I had been feeling bad for more than six weeks, experiencing shortness of breath while doing light exercise, like walking up a flight or two of stairs. I had gone from being able to run 8+ minute miles comfortably to struggling to walk at a normal pace in a matter of weeks. My resting heart rate increased from below 50 bpm to something closer to 70.
My primary care physician thought the symptoms might be related to a recent respiratory infection, or maybe even a bit of undiagnosed COVID-19 that was lingering. On April 4, 2022, I returned to the doctor’s office because I felt like I was drowning during my attempt at my morning workout.
This time, I saw a different doctor who sent me straight to the hospital. I was diagnosed with multiple pulmonary emboli, including two large ones in each of the descending pulmonary arteries.
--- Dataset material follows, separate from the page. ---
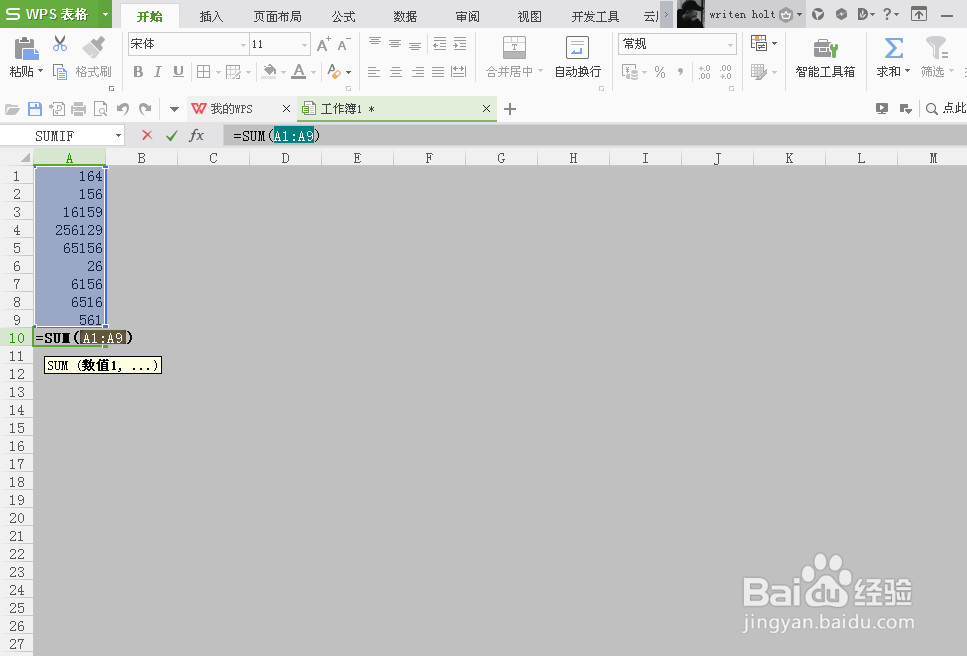Select the column A header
The doctors that reviewed the CT were shocked that I came in under my own power. There was a discussion of administering clot-busting drugs via a catheter as well as less aggressive treatments. Ultimately it was decided that I would get an IV of heparin with frequent PT testing.
My only risk factor is that I tend to be chronically dehydrated. I am 60 years old, male, non-smoker, 6’2,” a distance runner, have a BMI of 22.5, and have had no cancers or trauma, no surgeries, or extended periods of inactivity. I have none of the known genetic clotting disorders. I currently take a daily therapeutic dose of an anticoagulant, and probably will for the rest of my life.
This experience has changed my lifestyle. Due to the need to take an anticoagulant, I am more careful about engaging in activities that can lead to bleeding, like mountain biking. I’m much more careful about where and how I ride than I used to be.
My advice is to be clear and persistent with your health care professionals if you’re not feeling right. Don’t ignore your symptoms.